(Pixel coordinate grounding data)
=== Section Start ===

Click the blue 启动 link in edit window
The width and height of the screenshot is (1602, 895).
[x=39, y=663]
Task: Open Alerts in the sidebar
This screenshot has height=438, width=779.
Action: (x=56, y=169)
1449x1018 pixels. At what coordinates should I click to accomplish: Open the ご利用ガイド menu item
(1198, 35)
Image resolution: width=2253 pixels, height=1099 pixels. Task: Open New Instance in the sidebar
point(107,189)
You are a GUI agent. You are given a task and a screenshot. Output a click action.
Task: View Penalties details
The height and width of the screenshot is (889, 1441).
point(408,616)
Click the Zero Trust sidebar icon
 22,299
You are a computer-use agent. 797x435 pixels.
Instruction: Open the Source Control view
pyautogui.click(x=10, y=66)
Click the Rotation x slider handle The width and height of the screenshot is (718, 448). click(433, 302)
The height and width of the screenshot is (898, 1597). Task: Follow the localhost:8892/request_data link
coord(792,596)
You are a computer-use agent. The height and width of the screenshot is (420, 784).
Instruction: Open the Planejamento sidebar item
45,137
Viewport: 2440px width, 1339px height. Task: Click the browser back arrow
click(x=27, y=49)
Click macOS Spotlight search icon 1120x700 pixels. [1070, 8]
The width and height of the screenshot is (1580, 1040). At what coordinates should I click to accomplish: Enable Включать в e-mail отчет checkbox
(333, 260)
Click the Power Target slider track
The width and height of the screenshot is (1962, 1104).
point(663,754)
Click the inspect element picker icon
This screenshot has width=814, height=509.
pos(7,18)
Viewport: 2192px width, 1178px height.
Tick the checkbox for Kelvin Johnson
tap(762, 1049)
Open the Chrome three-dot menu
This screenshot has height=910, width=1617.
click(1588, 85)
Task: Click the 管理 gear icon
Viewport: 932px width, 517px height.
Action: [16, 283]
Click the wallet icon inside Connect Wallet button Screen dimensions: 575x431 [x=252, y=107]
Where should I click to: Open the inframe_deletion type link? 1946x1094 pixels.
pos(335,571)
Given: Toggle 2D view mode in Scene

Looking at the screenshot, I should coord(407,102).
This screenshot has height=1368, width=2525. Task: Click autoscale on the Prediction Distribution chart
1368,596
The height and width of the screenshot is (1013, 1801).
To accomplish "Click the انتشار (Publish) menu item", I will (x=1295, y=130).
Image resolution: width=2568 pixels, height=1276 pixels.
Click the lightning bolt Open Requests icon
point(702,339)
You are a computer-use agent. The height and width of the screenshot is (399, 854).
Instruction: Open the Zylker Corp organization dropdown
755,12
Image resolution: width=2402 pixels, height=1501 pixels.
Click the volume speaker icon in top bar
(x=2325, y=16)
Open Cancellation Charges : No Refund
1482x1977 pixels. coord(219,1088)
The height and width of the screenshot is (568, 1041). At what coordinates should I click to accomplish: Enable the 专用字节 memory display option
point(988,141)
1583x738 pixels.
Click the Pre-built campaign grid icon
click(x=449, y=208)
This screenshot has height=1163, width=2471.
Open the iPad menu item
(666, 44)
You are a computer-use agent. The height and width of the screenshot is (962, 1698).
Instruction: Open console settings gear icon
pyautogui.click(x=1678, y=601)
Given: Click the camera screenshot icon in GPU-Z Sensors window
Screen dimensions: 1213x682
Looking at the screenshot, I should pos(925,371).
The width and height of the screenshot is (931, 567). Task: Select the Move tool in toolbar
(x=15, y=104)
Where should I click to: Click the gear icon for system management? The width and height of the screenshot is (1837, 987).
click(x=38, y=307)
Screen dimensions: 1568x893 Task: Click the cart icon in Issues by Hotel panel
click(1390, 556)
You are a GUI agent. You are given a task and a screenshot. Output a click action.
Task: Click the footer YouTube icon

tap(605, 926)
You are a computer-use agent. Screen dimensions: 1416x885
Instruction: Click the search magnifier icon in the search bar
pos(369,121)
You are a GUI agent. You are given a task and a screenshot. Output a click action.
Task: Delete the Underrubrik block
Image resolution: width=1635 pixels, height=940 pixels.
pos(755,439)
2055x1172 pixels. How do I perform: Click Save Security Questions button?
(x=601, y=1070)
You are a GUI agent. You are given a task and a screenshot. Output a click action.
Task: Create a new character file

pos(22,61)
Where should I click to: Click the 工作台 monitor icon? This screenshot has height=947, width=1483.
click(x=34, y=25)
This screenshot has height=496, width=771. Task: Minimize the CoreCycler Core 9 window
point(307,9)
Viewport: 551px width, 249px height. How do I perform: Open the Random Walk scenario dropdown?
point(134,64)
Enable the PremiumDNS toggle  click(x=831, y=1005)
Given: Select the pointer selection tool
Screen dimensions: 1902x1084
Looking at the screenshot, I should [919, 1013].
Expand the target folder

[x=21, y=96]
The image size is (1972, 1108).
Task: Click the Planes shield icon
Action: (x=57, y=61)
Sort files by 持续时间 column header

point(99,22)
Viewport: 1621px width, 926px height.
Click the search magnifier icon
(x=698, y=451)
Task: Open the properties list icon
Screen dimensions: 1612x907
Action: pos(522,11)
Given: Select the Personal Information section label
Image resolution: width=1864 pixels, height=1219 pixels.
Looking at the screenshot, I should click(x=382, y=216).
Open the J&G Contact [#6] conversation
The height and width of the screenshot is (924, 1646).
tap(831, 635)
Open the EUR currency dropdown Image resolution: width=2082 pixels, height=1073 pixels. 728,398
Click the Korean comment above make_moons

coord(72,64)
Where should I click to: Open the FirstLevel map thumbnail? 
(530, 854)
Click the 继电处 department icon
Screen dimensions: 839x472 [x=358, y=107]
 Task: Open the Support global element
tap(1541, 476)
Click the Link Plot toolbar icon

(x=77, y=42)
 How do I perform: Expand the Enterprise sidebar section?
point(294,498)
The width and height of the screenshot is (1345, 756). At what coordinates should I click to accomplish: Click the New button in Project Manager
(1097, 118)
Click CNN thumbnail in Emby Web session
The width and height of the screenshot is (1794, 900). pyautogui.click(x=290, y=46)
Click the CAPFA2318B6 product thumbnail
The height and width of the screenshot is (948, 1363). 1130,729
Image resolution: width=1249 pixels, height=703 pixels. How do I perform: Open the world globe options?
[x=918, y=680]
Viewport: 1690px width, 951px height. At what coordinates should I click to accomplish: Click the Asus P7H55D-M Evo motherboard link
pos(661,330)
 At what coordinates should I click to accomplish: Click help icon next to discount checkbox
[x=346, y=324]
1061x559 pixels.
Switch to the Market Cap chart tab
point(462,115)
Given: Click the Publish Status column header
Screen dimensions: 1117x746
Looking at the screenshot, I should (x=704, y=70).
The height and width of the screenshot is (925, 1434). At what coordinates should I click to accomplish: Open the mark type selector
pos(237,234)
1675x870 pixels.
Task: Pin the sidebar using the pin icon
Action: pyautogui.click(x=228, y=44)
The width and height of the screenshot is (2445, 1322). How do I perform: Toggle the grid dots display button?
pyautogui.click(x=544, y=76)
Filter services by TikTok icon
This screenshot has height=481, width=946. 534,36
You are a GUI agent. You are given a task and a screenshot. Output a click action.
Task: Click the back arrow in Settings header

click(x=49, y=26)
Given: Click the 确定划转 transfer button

=== Section End ===

EXERCISE REQUIREMENTS
Return every line from the entries that holds the string "computer".

ANSWER TO THIS PROBLEM
You are a computer-use agent. 797x435 pixels.
You are a computer-use agent. The height and width of the screenshot is (420, 784).
You are a computer-use agent. The height and width of the screenshot is (399, 854).
You are a computer-use agent. The height and width of the screenshot is (962, 1698).
You are a computer-use agent. Screen dimensions: 1416x885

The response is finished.